Projeto de Cotas em análise
Hoje no Congresso, há um projeto que estabeleceria uma cota de 15% do ofertado em edital para mulheres negras. O projeto, de autoria do senador Paulo Paim (PT-RS), visa a continuidade de ações para ampliar a diversidade e inclusão no parlamento. A expectativa é de que esse plano reforce a Casa a votar o Projeto de Lei (PL) 1.958/21, que renova a política de cotas raciais em concursos públicos, que vence em junho. O assunto é prioritário para o Ministério da Igualdade Racial. Para Nory Celeste, a reserva de vagas pode ser uma solução. "Eu acho que tem que se estabelecer cotas, é temporário, mas por um tempo tem que estabelecer cotas."

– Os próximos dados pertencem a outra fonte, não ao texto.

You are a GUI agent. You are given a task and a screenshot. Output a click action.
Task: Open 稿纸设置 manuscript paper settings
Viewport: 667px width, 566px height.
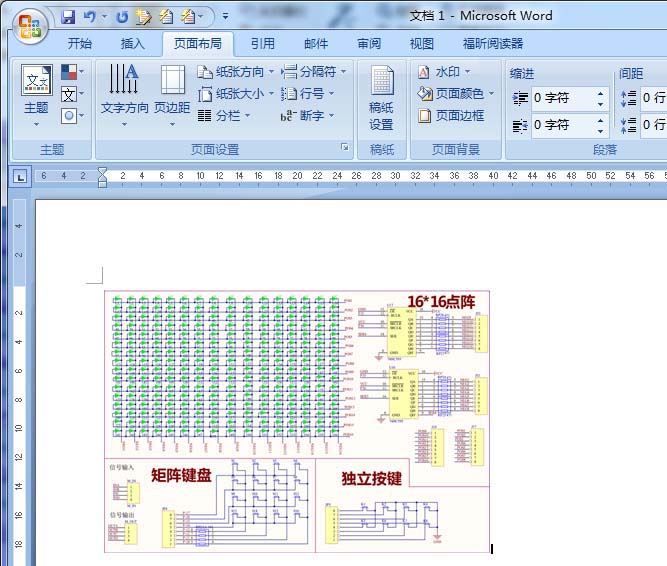point(381,98)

Sobre o cotas para mulheres em concursos públicos em geral como uma possibilidade de aumentar a participação feminina, Sheila Barbosa afirma não enxergar como solução. “Cotas são colocadas como reparação à falta de acesso a uma categoria — no caso as mulheres. E não vejo essa necessidade, já que temos aumentado a participação feminina ao longo dos anos. Mesmo assim, é preciso debater essa questão”, finaliza Sheila.